British International Investment (BII) said it would unveil new investments and partnerships at COP29 to mobilise private capital into climate finance.
The announcements come in the wake of BII unveiling a number of innovative new initiatives to encourage private investors to commit capital to those countries that are most vulnerable to the climate emergency. These include a new concessionary capital facility designed to de-risk institutional capital in funds and new social or green bond issuances.
Between 2021 and 2023, BII has been responsible for mobilising $1.12 billion of private capital into climate finance projects. Private investors, which collectively manage trillions of dollars in assets, have been reluctant to commit capital to climate finance in emerging economies because of the perceived level of risk that such investments entail.

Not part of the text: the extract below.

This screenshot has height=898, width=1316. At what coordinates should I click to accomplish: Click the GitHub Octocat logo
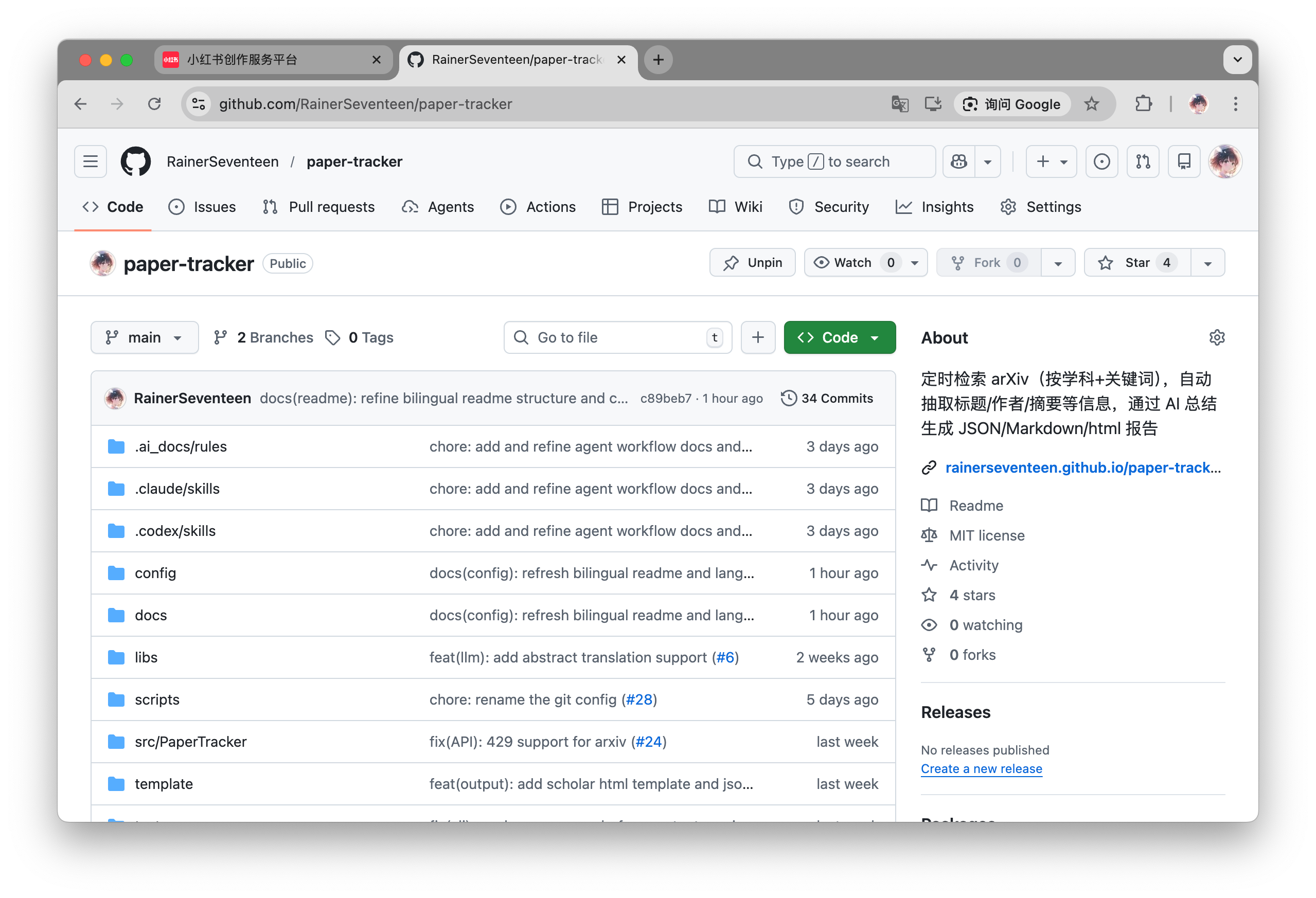coord(135,161)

Macro factors such as local currency volatility, political instability and regulatory restraints are often cited as embedded reasons for not investing in countries that are most vulnerable to the impacts of the climate emergency.
The International Finance Corporation (IFC) and the European Investment Bank (EIB) recently unveiled new credit risk data from the IFC’s Global Emerging Markets Risk Database spanning more than 30 years and 15,000 private-sector loans worth more than $500 billion to companies in developing economies. It showed that default rates in emerging markets are much lower than commonly perceived.
The chief executive designate at BII, Leslie Maasdorp, said, “BII and other DFIs are innovating to generate opportunities for private institutions; to de-risk investments so that capital is allocated to where it is needed most.
“Private investors: Our doors are open. Speak to us. Explore the opportunities that DFIs can bring to your door. Interrogate the risks that we can help to mitigate. And then by COP30 we will have significant progress to report.
“The United Nations Conference on Trade and Development estimates that developing economies need between $3.3 trillion and $4.5 trillion in annual investment to meet their Sustainable Development Goals. But at current financing levels, it says there is an annual financing gap of some $2.5 trillion.
“Of the up to $600 billion per year of private capital that is needed to finance the green transition, more than half needs to be supported or ‘catalysed’ by MDBs, DFIs and other bilateral financial institutions,” Maasdorp pointed out.